Age & Hometown: 26; Bermuda
Current role: Melting hearts and faces in her Broadway debut as Sherrie, a Midwestern sweetheart turned ‘80s L.A. rocker chick in Rock of Ages.
She’s Leaving Home: Growing up in balmy Bermuda, gifted singer Faulkenberry quickly exhausted the tiny island’s limited performance resources. “I did things like Hope in Anything Goes when I was 14 opposite a 32-year-old," she recalls, "which caused a minor stir!” At 17, she left for legendary Connecticut boarding school Choate (“you know, JFK and whatnot”), Indiana University and the Royal Scottish Academy of Music and Drama.
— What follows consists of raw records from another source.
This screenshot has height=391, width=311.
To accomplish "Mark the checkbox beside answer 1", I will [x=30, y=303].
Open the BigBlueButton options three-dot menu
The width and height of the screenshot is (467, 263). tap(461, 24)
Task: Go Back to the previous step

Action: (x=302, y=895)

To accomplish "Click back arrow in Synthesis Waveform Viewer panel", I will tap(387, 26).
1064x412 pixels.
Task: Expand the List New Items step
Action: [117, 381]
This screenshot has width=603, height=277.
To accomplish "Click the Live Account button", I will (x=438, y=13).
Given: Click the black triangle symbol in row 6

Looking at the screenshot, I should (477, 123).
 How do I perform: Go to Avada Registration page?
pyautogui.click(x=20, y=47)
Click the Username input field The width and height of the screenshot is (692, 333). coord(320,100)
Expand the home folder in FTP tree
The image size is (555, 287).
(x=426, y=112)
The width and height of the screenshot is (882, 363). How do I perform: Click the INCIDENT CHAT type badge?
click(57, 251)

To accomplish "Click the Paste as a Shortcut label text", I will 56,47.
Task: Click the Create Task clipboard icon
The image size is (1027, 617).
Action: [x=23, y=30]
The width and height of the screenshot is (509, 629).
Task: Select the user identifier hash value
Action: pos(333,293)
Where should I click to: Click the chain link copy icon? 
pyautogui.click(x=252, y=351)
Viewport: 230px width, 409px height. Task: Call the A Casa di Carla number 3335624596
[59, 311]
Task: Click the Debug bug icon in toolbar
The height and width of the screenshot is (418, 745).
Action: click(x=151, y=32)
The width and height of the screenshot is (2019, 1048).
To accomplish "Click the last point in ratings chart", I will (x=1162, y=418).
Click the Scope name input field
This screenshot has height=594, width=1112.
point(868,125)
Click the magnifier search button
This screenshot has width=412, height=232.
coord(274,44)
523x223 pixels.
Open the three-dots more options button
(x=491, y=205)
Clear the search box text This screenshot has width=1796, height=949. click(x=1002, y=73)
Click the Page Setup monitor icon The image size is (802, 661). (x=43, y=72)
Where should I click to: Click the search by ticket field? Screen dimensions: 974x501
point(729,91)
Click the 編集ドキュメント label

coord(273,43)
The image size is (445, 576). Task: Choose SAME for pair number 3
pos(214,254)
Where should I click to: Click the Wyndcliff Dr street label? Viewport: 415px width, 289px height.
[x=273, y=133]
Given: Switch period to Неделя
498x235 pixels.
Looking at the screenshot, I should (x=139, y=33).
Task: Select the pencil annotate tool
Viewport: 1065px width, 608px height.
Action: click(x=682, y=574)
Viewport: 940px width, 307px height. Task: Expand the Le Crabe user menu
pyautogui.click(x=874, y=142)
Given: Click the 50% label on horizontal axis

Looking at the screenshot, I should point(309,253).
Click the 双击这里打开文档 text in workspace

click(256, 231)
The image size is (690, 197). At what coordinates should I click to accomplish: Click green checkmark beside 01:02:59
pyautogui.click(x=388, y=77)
Wary of being typecast after a stint in High School Musical on the West End, she landed a part in Wallace Shawn’s dark drama Aunt Dan and Lemon at the Royal Court Theatre. “I did fancy myself an actress when I was in London, and got hoity-toity about musicals for a second,” she says with a laugh. “I dyed my hair brown, because that meant I was serious, I guess?”
Livin’ on a Prayer: Arriving to New York with no master plan and no stateside management, Faulkenberry soon shipped out to star in the national tour of Rock of Ages opposite American Idol alum Constantine Maroulis. “I don’t know how he sings the way he does eight shows a week,” Faulkenberry marvels. “He's incredible, and he’s great to act against.” At first, playing the innocent ingénue seemed like “the complete antithesis of what I want to do,” Faulkenberry admits, “I have dimples and blond curly hair, so I get put in that category a lot, but I talk like I’m 30 years old! OK,” she amends, “40.” But her Rock role, she says, offers a satisfying range. “Sherrie's great because you get to start sweet and go through the whole stripper thing and back again.”
Smoke Gets In Your Eyes: Faulkenberry has quite a big voice for such a petite performer, with a background singing soul and gospel in Bermuda. “I—very seriously—thought I was black growing up,” she says. “At Indiana University I auditioned for the IU Soul Revue, not realizing it was in the African-American [Arts Institute], but I ended up getting in and I was the only white vocalist, and it was great.” She’s now lending her impressive chops to a Broadway brand of rock, but Faulkenberry has another fantasy scenario in mind: “Put on some red lipstick, have a piano and a microphone in a dimly lit room and sing some jazz,” she muses. “If you could still smoke, it would be really smoky and everyone would have wine. That’s the dream!”